Plante sindical contra el código ético de Feijoo

s. l. santiago / la voz

GALICIA

Ven en la decisión de extender el reglamento a los 87.232 empleados un intento del Ejecutivo de desviar la atención de los ciudadanos sobre los casos de corrupción

09 abr 2014 . Actualizado a las 07:00 h.

Los sindicatos de la función pública no solo mantienen su oposición frontal al código ético que el Consello de la Xunta aprobó la semana pasada, sino que están decididos a hacer patente su malestar con una decisión de extender el reglamento a los 87.232 empleados en la que ven un intento del Ejecutivo de desviar la atención de los ciudadanos sobre los casos de corrupción en los que están imputados decenas de cargos políticos.

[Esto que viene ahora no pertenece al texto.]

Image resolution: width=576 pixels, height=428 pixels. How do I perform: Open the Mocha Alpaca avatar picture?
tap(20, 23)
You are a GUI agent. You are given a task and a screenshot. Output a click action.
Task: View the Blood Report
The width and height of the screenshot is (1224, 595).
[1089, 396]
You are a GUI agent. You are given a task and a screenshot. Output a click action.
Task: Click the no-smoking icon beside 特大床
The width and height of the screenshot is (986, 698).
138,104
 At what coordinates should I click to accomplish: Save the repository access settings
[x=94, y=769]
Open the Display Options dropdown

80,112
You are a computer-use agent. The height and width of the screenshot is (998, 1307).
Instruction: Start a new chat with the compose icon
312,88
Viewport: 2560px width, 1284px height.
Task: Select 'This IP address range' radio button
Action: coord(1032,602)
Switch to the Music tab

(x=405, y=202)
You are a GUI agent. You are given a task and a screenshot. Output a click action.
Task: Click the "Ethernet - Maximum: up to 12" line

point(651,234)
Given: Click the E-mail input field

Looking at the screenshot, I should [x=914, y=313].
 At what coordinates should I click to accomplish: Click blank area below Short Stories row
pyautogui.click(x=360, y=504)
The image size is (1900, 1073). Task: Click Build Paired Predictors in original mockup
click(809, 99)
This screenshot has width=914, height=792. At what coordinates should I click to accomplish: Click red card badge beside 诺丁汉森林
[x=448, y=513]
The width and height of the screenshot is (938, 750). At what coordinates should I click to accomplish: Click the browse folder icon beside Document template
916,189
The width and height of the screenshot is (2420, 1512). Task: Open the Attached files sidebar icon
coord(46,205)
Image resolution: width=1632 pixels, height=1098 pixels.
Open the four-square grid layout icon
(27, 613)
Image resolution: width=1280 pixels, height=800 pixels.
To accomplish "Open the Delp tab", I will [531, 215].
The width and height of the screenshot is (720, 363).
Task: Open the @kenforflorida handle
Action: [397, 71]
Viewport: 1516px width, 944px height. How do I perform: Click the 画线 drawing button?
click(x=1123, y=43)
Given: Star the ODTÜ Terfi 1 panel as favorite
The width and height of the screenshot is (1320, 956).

Para escenificar esa reprobación, las tres centrales mayoritarias (CIG, CC. OO. y UGT) no acudirán hoy a la reunión de la Mesa Xeral da Función Pública convocada por el Gobierno gallego para informar a los sindicatos del código. Esa cita se celebrará igualmente, aunque solo asistirá el sindicato CSIF, que en todo caso también mantiene un discurso crítico con el reglamento que la Xunta remitió el viernes a las cuatro centrales. En lugar de asistir a esa convocatoria con el director xeral de Función Pública, CIG, CC. OO. y UGT expondrán en una rueda de prensa conjunta su posición sobre el código ético y analizarán sus implicaciones para el personal al servicio de la Administración autonómica. Su tesis es conocida. Sostienen que la Xunta pretende diluir entre todos los empleados públicos la corrupción política que afecta a cargos políticos. En este punto, las centrales señalan a los casos que tocan directamente al PP. Pero más allá de involucrar a todo el personal en el reglamento, los sindicatos también están molestos con las formas, porque lo que la Xunta llevará a la reunión de hoy es un documento al que ya ha dado luz verde, y en el que entienden que no hay margen para negociar nada. Desde el único sindicato que acudirá a la cita, CSIF, advierten que apoyan que se regule la transparencia del empleado público, pero que no se puede mezclar al personal raso con altos cargos. Emplazan a la Xunta a aclarar cuántos funcionarios tienen incoados expedientes por incumplir el código que recoge el Estatuto Básico del Empleado Público.